Benjamin Tucker – email@example.com
Stephanie Hedges – firstname.lastname@example.org
Department of Linguistics
University of Alberta
Edmonton, Alberta T6G 2E7
Mark Berardi – email@example.com
Eric Hunter – firstname.lastname@example.org
Department of Communicative Sciences and Disorders
Michigan State University
East Lansing, Michigan 48824
Popular version of paper 1aSC3 (your paper version)
Presented Monday morning 11:15 AM – 12:00P PM, December 7, 2020
179th ASA Meeting, Acoustics Virtually Everywhere
Research into the perception and production of the human voice has shown that the human voice changes with age (e.g., Harnsberger et al., 2008). Most of the previous studies have investigated speech changes over time using groups of people of different ages, while a few studies have tracked how an individual speaker’s voice changes over time. The present study investigates three male speakers and how their voices change over the last 30 to 50 years of their lives.
We used publicly available archives of speeches given to large audiences on a semi-regular basis (generally with a couple of years between each instance). The group of speeches was given during the last 30-50 years of each speaker’s life, meaning that we have samples ranging from the speakers’ late 40s to early 90s. We extracted 5-minute samples (recordings and transcripts) from each speech. We then used the Penn forced-alignment system (this system finds and marks the boundaries of individual speech sounds) to identify word and sound boundaries. Acoustic characteristics of the speech were extracted from the speech signal using a custom script using the Praat software package.
In the present analysis, we investigate changes in the vowel space (the acoustic range of vowels a speaker has produced), fundamental frequency (what a listener hears as pitch), the duration of words and sounds (segments), and speech rate. We model the acoustic characteristics of our speakers using Generalized Additive Models (Hastie & Tibshirani, 1990), which allows for an investigation of non-linear changes over time.
The results are discussed in terms of vocal changes over the lifespan in the speakers’ later-years. Figure 1 illustrates the change in one speaker’s vowel space as he ages. We find that for this speaker the vowel space shifts to lower frequencies as he ages.
Figure 1 – An animation of Speaker 1’s vowel space and how it changes over a period of 50 years. Each colored circle represents a different decade.
We also find a similar effect for fundamental frequency across all three speakers, Figure 2, where the average fundamental frequency of their voices gets lower and lower as they age and then starts to get higher after the age of 70. This effect is the same for word and segment duration.
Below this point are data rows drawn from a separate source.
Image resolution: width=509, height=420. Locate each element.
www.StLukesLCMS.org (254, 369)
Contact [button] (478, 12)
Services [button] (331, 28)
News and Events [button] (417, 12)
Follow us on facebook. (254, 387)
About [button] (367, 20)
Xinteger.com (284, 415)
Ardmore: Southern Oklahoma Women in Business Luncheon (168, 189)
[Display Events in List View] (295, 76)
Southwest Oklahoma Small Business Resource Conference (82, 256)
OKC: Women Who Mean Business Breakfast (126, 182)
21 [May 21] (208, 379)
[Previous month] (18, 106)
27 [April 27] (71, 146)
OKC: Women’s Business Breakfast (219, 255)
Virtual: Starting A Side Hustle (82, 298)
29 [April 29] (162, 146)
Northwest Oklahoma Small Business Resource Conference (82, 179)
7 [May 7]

We find that on average as our three speakers age their speech (at least when giving public speeches) gets faster and then slows down after around the age of 70.
Figure 2: Average fundamental frequency of our speakers’ speech as they age.
Figure 3: Average speech rate in syllables per second of our speakers’ speech as they age.
While on average our three speakers show a change in the progression of their speech at the age of 70, each speaker has their own unique speech trajectory. From a physiological standpoint, our data suggest that with age come not only laryngeal changes (changes to the voice) but also a decrease in respiratory health – especially expiratory volume – as has been reflected in previous studies.